Initiatives et recherches sur le sport en addictologie
Les initiatives comme le programme PAMS (Prévention des addictions en milieu sportif) témoignent d’un engagement fort pour intégrer le sport dans les démarches de prévention et de soins. Ce programme innovant, déployé en lien avec les CHU de Clermont-Ferrand et de Caen, propose des outils d’évaluation, de formation et d’intervention destinés aux encadrants sportifs, en vue de repérer les conduites à risque et d’orienter les publics vulnérables. Parallèlement, les recherches menées par l’ONAPS (Observatoire national de l’activité physique et de la sédentarité) et d’autres équipes universitaires s’attachent à documenter les effets spécifiques de l’activité physique sur les troubles addictifs. Elles visent à identifier les facteurs de succès des interventions, à évaluer la durabilité des effets thérapeutiques et à proposer des protocoles scientifiquement validés intégrables dans les parcours de soins. Ces travaux renforcent la légitimité de l’activité physique comme outil de santé publique et favorisent une approche fondée sur des données probantes pour accompagner les personnes concernées par des addictions.
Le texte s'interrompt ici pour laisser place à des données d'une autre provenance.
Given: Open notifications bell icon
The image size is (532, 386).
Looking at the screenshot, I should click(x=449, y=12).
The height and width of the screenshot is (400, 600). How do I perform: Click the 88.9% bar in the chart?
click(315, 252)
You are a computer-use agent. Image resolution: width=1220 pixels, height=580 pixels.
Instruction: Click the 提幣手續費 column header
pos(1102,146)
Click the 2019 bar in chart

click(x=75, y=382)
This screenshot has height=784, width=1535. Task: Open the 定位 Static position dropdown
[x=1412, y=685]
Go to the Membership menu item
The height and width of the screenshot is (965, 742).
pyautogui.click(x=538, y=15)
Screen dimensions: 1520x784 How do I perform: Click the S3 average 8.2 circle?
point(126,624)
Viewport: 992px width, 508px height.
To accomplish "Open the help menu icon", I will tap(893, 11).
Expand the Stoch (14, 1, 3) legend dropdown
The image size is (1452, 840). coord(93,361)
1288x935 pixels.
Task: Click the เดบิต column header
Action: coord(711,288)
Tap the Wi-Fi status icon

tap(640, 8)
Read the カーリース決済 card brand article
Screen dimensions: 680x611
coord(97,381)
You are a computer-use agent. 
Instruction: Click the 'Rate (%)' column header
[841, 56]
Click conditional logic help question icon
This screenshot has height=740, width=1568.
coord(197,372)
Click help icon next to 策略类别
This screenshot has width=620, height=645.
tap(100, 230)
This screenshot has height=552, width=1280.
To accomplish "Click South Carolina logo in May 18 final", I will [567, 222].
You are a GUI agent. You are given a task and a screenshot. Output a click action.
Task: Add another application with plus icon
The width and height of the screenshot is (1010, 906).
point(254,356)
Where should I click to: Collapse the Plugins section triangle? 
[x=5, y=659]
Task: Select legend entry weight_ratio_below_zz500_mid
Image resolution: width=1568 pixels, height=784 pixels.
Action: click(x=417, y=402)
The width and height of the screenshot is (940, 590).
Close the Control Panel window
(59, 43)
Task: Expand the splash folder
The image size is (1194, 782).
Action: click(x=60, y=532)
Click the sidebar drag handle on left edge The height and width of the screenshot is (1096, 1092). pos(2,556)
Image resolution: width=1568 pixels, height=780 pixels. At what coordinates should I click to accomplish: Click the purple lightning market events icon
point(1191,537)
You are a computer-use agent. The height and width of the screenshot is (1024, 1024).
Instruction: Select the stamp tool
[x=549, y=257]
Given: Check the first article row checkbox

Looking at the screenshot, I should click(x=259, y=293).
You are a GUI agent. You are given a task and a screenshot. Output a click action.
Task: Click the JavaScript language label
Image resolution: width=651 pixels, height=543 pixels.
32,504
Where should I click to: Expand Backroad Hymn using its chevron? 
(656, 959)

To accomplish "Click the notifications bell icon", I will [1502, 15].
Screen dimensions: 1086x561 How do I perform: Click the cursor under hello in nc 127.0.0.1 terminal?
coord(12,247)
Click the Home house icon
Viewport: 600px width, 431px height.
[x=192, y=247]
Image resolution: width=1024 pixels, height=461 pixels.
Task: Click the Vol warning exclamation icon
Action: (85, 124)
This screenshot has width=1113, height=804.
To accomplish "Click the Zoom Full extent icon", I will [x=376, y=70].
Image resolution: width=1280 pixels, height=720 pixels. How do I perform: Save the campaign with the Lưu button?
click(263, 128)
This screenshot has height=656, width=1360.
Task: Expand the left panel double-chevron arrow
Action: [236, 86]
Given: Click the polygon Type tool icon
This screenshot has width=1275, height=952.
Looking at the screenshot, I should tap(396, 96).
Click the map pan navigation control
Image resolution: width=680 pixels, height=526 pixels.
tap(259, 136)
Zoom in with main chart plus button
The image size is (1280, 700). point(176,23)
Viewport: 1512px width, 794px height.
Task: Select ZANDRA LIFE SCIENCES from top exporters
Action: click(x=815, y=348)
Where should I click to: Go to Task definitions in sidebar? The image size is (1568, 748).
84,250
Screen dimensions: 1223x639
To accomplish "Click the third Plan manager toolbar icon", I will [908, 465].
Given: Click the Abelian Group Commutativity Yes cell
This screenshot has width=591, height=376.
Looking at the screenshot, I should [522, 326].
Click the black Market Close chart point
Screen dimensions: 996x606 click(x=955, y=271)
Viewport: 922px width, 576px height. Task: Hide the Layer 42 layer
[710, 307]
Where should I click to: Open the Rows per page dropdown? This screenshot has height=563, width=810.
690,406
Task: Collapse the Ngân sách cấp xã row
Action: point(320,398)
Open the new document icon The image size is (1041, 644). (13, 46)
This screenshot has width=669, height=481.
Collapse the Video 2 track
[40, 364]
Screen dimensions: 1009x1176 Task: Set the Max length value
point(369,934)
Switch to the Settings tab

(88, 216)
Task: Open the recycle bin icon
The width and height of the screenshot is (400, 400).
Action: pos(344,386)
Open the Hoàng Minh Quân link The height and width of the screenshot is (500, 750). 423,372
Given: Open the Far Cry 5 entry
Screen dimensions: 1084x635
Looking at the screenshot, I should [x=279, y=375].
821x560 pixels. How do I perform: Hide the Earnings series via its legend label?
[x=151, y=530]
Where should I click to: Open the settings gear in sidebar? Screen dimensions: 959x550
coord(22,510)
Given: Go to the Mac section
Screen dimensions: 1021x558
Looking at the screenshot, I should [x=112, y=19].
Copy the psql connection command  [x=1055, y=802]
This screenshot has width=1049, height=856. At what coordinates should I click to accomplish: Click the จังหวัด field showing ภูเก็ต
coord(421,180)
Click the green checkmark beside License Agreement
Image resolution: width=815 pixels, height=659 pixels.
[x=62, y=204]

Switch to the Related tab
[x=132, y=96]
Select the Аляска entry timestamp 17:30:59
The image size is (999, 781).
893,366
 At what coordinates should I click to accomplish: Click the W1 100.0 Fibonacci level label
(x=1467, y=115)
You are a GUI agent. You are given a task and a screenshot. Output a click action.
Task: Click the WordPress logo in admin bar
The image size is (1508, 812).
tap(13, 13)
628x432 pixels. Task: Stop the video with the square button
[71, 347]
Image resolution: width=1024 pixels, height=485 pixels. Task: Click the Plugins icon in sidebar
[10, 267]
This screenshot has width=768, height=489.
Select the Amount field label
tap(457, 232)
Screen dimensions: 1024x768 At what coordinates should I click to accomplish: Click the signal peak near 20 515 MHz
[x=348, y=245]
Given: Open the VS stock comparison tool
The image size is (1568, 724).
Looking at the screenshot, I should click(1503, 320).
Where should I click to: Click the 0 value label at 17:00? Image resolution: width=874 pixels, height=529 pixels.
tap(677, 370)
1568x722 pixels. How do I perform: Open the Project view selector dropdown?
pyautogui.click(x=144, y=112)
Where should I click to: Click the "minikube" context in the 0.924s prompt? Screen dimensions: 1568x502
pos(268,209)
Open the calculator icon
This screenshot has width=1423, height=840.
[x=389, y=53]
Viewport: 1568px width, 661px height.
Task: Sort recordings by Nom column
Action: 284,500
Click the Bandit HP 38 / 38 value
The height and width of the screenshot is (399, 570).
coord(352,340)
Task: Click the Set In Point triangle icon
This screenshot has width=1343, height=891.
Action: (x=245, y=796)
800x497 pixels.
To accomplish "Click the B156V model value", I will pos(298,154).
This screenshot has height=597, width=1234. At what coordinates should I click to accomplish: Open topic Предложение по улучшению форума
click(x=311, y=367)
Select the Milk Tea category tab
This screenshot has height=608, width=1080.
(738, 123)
Témoignages et retours d’expérience de structures spécialisées
De nombreuses structures engagées dans l’accompagnement des personnes souffrant d’addictions ont partagé, lors de ces 28e Rencontres du RESPADD, des expériences concrètes de terrain illustrant le rôle central que peut jouer l’activité physique dans les parcours de soins. Des équipes comme celles de l’Association Caminante, du CSAPA Broquedis, ou encore de la clinique de jour Tolbiac, ont présenté des dispositifs intégrant le sport de manière progressive, encadrée et adaptée aux besoins spécifiques des usagers. Ces témoignages soulignent l’intérêt de programmes collectifs favorisant la mixité, la création de liens sociaux et la reprise d’autonomie. Qu’il s’agisse de randonnées, d’ateliers de boxe, de yoga ou de surf-thérapie, les activités proposées contribuent à reconstruire la confiance en soi, à redonner du sens à l’effort et à retisser des liens avec son corps et les autres.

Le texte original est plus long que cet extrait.